The government chastised the then-PN administration’s decision, with Prime Minister Joseph Muscat announcing that the government would be seeking legal advice on the waiver clause.
“The government will fight the waiver at both political and legal levels to ensure that the Maltese people get what they paid for and what they deserve,” the government said this afternoon while suggesting there is a “smell of corruption and incompetence.”
But no sooner than the government’s declaration, the Nationalist Party refuted any involvement in the waiver clause that exonerates Skanska of any liability, instead shifting the responsibility onto its former minister, John Dalli.

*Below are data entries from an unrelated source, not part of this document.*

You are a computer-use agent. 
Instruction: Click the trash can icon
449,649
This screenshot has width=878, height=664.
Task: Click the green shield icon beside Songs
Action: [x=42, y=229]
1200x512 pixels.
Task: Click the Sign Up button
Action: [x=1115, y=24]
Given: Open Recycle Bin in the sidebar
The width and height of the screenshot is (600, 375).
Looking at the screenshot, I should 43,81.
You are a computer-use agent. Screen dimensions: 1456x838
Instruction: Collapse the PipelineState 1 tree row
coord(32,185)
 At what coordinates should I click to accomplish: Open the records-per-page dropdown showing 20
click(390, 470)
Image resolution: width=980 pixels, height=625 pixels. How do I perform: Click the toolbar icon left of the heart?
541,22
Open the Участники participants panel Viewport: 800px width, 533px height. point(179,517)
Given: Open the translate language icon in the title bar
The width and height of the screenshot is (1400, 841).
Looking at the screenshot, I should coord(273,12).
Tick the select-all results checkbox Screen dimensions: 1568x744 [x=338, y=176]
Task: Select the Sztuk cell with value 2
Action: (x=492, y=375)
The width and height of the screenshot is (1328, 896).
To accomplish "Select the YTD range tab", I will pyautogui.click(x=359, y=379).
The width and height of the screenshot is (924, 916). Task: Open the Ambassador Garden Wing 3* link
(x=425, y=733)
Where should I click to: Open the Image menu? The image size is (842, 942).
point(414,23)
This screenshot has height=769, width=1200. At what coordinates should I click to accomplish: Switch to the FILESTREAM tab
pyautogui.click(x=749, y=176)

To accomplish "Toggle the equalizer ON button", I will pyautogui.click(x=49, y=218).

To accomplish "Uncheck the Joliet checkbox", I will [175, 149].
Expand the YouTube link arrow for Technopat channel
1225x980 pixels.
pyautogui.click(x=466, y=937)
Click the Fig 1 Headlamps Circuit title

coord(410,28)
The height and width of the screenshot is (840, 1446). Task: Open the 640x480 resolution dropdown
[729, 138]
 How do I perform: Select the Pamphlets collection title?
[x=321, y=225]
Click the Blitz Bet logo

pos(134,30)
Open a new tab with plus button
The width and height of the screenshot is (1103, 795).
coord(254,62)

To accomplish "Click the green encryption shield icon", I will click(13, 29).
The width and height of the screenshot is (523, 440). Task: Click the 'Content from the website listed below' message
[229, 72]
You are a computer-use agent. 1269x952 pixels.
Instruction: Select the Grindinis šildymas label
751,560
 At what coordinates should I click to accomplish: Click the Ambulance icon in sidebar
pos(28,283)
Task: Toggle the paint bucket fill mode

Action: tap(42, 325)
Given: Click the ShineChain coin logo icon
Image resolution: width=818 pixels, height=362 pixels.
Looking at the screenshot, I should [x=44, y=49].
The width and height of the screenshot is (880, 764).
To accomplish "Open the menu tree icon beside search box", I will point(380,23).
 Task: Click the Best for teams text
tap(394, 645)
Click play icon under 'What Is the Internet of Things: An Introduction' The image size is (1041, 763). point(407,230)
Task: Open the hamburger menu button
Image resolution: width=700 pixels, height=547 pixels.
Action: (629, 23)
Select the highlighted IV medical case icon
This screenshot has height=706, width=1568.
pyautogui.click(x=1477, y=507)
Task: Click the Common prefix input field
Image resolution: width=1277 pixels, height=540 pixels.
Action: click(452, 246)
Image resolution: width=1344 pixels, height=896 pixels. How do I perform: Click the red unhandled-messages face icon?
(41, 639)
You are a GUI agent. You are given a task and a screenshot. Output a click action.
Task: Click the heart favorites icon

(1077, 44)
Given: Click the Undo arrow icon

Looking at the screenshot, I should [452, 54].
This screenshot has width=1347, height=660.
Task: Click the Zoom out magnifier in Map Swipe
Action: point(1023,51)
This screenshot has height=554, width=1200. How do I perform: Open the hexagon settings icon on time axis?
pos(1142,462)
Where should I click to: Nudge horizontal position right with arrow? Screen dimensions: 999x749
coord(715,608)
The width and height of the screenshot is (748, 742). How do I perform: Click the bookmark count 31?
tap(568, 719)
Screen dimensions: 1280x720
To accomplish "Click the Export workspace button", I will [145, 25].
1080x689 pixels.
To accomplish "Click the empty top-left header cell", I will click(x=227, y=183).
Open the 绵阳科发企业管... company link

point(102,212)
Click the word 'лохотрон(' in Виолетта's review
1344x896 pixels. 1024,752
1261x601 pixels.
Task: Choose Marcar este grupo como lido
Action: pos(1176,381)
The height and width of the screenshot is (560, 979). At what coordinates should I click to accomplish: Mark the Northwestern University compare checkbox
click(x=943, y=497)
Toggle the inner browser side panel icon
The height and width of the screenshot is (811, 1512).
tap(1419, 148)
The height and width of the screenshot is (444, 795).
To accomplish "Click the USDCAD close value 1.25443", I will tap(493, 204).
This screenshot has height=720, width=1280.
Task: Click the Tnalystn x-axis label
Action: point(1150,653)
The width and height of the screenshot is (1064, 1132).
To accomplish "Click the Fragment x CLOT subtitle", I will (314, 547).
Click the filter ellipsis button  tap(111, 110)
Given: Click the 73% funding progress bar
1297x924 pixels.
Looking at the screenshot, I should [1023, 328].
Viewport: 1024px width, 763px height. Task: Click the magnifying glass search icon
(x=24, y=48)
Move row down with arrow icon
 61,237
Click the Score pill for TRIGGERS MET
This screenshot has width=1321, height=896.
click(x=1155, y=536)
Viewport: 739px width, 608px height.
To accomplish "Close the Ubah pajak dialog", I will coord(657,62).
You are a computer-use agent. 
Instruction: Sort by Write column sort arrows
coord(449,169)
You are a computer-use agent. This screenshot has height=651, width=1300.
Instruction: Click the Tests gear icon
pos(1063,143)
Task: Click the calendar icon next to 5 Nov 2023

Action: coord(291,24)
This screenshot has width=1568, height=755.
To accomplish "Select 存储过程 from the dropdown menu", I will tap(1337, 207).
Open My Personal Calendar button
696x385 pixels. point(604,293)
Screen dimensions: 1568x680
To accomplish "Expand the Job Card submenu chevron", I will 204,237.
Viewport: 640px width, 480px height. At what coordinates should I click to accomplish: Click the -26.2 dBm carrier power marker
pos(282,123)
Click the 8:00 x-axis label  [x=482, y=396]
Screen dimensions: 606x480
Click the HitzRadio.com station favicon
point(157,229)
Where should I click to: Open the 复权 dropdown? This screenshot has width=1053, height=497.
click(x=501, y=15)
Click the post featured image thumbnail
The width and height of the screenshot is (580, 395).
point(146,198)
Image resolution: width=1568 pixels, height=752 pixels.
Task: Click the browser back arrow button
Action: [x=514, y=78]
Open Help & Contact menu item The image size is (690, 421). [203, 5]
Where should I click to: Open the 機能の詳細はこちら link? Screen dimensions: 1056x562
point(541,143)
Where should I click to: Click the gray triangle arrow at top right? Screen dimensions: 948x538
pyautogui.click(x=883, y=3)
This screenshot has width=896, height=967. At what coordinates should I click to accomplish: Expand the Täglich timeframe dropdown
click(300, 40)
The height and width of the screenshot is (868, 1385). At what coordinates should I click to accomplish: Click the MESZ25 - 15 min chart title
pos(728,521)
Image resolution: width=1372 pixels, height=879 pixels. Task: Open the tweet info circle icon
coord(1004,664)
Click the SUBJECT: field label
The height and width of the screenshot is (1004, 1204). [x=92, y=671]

“Joseph Muscat said that he would be seeking advice on the waiver. The best person to give such advice is John Dalli, who is today a consultant of Joseph Muscat,” the PN said. 

In a reaction, Dalli said the contract between the FMS and Skanska was associated by the parties themselves, whereas the negotiations were led by former FMS chief Brian St John and architect Paul Camilleri, both assisted by their lawyers.  
“As I always did throughout my 15 years of service in a Nationalist cabinet, I took the contract to Cabinet where it was discussed and approved. I still have to look at the contract to verify whether the structural defects were included in the exemptions given,” he said.
Moreover, Dalli explained that his consultancy services to the government were carried out free of charge. In addition he explained that he drew up a report on the country’s health system, but was unsure whether it was being implemented.

On Saturday, MaltaToday contacted Brian St John who in turn refused to comment on the waiver, telling the newspaper that questions should be diverted to John Dalli. The former PN minister subsequently told MaltaToday that the two sides had reached an agreement to wash out the claims that were being put forward but said that he could not remember the details of the contract.